* Assignment *
Whenever a line in the records below contains "Mobile", pick it out.

* Stored data *
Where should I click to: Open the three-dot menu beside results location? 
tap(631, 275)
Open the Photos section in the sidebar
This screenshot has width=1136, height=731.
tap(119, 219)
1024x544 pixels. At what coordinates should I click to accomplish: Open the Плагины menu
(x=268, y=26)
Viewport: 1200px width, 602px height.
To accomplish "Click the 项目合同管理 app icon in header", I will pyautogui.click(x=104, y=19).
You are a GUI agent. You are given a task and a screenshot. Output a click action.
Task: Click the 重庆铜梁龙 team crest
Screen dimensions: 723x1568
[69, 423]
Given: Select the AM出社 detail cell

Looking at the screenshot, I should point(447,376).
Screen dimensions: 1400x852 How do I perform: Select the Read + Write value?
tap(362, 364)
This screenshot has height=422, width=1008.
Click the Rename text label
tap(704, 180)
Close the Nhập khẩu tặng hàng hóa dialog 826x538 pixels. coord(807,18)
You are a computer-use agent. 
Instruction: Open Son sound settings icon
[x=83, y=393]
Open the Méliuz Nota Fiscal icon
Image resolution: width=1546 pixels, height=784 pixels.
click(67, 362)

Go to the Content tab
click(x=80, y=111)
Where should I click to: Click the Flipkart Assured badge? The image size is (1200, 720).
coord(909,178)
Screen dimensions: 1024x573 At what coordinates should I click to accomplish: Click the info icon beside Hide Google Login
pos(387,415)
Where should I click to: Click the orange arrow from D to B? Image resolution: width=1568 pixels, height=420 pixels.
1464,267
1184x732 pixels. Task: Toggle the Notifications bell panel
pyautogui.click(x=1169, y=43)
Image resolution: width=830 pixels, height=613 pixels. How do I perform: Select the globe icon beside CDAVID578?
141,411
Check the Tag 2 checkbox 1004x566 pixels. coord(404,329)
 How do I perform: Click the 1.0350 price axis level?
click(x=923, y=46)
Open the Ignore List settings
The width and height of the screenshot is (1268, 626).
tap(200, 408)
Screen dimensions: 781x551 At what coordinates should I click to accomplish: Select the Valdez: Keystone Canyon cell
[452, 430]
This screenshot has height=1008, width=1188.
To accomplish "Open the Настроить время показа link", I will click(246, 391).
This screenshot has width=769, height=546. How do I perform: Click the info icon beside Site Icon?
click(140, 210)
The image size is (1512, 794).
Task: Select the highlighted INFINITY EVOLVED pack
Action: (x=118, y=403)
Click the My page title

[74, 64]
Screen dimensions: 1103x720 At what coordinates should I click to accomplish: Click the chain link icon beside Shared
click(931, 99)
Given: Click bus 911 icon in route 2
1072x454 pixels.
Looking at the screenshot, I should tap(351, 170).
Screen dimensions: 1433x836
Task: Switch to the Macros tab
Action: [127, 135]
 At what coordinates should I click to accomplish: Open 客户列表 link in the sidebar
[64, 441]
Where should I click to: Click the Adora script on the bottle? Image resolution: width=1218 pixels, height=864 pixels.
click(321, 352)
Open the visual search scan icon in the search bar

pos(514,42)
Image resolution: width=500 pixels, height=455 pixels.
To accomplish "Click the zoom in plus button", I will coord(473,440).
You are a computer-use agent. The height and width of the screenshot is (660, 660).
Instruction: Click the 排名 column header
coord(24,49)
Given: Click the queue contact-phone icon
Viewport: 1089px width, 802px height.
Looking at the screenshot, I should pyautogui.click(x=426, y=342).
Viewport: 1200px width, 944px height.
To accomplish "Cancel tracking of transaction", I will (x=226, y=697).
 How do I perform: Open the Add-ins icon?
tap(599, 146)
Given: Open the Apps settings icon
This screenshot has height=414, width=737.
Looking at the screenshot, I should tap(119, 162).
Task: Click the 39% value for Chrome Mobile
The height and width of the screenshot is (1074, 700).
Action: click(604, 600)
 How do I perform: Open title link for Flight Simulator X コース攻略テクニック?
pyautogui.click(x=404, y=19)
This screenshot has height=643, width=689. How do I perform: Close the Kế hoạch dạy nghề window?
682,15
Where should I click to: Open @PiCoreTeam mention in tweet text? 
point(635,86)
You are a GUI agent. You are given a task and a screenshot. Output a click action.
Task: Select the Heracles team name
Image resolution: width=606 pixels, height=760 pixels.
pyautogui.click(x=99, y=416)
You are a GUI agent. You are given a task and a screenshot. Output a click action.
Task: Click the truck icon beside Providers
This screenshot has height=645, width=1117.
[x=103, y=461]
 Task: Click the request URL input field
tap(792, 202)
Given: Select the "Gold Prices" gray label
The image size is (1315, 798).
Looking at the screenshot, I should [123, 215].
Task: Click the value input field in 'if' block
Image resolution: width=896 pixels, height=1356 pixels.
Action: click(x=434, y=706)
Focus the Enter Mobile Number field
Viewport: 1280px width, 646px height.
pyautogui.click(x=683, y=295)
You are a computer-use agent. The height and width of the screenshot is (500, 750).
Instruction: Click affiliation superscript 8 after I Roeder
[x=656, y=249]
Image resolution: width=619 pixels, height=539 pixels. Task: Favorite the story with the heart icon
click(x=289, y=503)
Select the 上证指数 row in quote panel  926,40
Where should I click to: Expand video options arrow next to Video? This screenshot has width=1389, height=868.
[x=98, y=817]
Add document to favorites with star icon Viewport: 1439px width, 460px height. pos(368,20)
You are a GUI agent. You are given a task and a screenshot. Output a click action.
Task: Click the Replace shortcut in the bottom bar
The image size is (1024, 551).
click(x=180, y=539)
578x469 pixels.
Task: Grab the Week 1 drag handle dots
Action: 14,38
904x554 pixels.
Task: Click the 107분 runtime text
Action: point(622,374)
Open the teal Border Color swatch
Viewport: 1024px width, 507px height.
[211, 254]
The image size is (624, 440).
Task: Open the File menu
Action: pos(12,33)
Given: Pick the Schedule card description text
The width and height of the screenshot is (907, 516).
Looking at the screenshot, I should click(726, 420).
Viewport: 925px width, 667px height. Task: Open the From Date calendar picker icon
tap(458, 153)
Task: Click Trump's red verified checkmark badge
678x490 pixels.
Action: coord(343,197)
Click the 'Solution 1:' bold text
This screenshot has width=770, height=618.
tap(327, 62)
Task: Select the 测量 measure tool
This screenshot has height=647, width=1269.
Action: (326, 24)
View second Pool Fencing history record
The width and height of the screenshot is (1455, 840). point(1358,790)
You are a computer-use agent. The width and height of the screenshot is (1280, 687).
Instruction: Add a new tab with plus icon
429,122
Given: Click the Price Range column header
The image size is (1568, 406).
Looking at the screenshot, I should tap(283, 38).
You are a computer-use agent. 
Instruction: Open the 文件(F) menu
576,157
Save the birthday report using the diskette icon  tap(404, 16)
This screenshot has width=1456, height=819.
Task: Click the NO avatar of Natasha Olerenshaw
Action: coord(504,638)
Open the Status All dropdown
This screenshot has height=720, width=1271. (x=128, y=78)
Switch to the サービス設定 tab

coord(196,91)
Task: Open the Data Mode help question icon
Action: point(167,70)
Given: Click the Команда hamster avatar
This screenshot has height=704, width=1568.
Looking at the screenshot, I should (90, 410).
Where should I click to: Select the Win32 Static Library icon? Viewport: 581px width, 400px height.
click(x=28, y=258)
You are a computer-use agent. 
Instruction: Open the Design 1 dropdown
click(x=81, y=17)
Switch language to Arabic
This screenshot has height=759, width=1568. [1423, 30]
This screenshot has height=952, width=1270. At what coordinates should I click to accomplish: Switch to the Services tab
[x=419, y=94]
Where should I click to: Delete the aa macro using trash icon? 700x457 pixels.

* Result for this task *
Task: Click the 39% value for Chrome Mobile
Focus the Enter Mobile Number field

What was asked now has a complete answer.